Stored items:
════════════════

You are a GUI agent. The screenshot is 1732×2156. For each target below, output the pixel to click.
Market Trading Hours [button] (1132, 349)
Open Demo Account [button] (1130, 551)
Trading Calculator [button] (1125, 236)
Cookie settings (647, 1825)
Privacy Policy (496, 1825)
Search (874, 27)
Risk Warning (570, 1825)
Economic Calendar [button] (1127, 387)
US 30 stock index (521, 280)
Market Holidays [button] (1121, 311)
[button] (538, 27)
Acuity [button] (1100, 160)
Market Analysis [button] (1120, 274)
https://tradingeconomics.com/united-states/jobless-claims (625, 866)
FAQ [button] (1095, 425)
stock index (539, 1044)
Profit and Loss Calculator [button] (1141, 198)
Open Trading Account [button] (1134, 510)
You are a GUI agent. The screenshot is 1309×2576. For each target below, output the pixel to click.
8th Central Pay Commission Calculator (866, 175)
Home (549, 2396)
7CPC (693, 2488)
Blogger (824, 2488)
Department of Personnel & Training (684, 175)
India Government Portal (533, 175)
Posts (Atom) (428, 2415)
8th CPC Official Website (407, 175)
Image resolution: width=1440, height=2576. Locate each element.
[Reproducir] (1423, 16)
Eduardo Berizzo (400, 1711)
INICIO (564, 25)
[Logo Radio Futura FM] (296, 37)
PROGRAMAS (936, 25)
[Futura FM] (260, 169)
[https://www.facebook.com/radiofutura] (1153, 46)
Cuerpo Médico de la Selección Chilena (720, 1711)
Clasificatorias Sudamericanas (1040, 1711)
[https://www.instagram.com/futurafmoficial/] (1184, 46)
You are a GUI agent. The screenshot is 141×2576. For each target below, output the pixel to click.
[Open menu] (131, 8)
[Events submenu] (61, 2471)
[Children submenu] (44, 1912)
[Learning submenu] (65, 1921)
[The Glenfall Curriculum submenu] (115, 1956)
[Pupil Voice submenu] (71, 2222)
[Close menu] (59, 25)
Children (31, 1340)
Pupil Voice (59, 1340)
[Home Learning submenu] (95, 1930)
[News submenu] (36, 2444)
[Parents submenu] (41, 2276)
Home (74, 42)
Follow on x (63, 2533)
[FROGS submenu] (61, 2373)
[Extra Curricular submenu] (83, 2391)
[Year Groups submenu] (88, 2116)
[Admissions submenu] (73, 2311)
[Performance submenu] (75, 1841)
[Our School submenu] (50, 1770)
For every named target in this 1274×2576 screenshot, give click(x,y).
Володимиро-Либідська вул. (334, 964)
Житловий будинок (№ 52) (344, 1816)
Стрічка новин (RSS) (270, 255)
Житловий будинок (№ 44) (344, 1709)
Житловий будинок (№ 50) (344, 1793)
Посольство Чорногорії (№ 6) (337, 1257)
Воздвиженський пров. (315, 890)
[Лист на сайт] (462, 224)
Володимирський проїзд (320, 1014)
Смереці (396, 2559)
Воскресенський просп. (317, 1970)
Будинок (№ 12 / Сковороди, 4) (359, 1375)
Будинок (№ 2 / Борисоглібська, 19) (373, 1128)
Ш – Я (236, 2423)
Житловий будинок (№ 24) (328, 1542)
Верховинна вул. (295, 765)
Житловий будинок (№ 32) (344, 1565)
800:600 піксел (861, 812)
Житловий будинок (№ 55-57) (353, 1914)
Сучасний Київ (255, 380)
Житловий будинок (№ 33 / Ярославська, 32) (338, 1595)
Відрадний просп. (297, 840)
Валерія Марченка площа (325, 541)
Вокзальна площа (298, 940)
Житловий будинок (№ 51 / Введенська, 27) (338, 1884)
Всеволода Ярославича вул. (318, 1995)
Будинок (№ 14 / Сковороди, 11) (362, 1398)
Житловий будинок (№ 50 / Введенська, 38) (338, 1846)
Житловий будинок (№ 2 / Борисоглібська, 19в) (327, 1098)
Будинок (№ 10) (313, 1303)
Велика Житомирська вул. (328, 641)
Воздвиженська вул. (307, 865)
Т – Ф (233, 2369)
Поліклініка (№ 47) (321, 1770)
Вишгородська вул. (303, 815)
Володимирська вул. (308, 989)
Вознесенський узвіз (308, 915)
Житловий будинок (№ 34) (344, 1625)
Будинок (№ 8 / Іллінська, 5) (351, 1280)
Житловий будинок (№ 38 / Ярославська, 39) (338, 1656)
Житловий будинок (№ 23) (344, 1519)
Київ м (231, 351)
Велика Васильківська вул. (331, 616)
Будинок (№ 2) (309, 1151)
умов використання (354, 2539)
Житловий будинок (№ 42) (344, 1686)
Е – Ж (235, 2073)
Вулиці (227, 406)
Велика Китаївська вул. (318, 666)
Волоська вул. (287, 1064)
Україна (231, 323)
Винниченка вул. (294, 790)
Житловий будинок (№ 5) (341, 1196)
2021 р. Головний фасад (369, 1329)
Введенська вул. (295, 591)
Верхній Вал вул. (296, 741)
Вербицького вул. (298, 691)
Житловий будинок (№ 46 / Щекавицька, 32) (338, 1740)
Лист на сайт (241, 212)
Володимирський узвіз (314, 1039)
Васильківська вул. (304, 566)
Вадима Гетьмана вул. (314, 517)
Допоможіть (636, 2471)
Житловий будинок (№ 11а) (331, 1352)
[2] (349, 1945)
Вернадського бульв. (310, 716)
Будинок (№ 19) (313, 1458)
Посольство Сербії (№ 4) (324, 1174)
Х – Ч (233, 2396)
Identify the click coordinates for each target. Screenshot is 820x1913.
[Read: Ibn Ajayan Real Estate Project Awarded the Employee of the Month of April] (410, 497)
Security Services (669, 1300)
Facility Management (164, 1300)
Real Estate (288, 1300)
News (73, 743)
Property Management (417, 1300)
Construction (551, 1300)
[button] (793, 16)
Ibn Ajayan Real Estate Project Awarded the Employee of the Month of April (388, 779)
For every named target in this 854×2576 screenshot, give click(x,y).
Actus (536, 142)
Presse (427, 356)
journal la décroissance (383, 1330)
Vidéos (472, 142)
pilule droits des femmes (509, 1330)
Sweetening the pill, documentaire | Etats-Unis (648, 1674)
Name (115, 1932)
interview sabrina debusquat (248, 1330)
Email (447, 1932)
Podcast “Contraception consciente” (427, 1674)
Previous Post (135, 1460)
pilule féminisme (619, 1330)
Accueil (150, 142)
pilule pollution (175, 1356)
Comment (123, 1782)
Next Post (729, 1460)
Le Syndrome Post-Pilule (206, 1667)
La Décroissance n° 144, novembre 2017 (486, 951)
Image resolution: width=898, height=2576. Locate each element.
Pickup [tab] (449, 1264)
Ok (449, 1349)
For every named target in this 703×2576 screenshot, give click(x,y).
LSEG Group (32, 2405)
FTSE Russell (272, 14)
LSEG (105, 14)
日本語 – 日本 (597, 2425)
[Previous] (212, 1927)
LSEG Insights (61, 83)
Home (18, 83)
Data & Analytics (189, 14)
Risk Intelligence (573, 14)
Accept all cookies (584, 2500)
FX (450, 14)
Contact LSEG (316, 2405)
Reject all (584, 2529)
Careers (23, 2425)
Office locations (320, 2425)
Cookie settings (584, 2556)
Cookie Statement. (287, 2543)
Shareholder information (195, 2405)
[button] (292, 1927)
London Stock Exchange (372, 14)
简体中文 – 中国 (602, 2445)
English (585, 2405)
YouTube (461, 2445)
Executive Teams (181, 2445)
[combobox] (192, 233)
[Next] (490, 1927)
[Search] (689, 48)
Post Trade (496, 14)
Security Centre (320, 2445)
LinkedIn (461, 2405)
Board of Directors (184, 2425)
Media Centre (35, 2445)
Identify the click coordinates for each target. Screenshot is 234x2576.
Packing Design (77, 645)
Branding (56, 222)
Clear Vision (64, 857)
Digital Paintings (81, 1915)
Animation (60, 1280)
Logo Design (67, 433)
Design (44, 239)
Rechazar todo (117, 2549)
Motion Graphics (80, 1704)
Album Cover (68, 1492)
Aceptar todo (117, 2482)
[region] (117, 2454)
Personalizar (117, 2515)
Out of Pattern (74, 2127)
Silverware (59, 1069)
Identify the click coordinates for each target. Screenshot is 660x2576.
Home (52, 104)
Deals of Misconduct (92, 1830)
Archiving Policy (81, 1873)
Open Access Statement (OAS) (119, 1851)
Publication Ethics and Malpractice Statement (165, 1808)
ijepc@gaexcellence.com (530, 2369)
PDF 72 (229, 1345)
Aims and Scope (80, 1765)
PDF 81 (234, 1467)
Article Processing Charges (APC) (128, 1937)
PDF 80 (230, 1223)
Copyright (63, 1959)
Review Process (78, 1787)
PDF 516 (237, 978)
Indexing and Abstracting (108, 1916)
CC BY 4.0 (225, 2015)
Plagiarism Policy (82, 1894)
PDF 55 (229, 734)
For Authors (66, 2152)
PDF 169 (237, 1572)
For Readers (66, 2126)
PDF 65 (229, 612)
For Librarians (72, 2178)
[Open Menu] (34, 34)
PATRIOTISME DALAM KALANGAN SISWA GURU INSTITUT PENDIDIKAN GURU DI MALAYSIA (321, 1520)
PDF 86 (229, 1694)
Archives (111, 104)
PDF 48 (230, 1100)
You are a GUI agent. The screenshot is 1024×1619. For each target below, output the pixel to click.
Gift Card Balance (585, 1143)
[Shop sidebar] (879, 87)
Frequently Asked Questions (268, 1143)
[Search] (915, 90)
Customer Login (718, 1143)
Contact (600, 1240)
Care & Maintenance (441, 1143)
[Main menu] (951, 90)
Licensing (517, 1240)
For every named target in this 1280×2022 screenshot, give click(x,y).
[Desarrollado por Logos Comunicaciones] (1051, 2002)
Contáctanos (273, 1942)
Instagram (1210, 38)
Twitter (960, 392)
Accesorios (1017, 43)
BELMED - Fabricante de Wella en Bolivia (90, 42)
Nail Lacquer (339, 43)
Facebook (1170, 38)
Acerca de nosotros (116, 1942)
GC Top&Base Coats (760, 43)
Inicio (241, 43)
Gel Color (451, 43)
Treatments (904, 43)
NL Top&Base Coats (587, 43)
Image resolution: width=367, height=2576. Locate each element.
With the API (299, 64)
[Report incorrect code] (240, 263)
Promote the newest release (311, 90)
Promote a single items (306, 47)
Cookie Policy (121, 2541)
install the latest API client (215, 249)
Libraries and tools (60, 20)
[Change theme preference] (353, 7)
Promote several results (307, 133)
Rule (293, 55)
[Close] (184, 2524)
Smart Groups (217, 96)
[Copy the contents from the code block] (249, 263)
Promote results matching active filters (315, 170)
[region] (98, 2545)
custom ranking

════════════════

• **PROBLEM DETAILS**: Above are the entries. Quote exactly the lines from the one bearing "Screenshot is 820x1913." through the one bearing "Construction (551, 1300)".

• **RESULT OF THE TASK**:
Identify the click coordinates for each target. Screenshot is 820x1913.
[Read: Ibn Ajayan Real Estate Project Awarded the Employee of the Month of April] (410, 497)
Security Services (669, 1300)
Facility Management (164, 1300)
Real Estate (288, 1300)
News (73, 743)
Property Management (417, 1300)
Construction (551, 1300)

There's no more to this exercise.